_Dataset content_
========================================================================

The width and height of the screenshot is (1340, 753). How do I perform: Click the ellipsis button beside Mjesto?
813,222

========================================================================

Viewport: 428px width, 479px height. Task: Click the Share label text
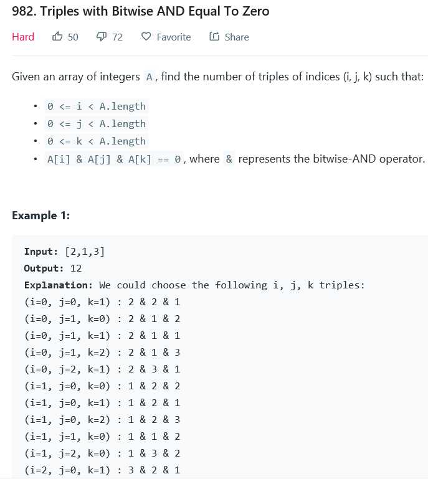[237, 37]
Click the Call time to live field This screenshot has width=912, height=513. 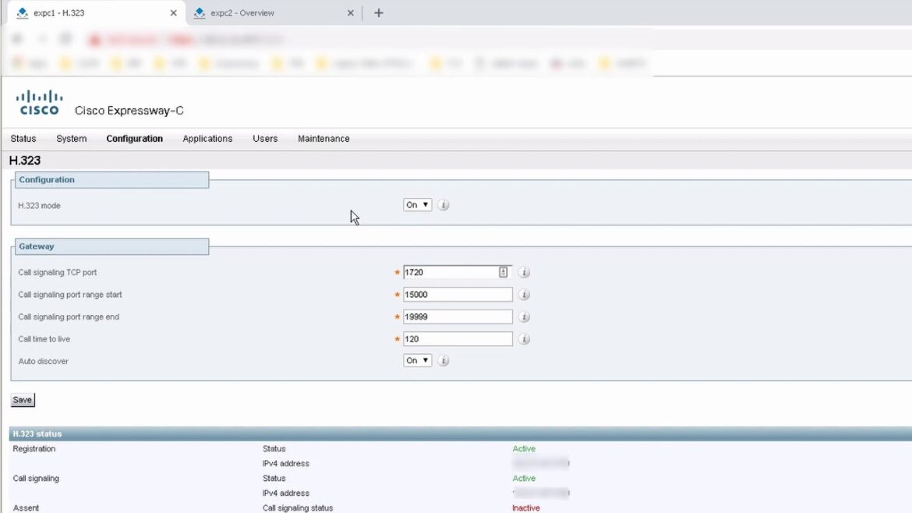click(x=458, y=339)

========================================================================

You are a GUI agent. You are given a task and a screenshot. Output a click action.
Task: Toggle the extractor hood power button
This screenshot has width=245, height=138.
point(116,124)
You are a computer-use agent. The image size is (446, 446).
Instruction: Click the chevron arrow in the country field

========================================================================

_Exercise details_
Starting at the line that contains "Task: Toggle the extractor hood power button" and stopping after the line that contains "Instruction: Click the", write out every line exactly as it appears above, and no other line.

_Solution below_
Task: Toggle the extractor hood power button
This screenshot has width=245, height=138.
point(116,124)
You are a computer-use agent. The image size is (446, 446).
Instruction: Click the chevron arrow in the country field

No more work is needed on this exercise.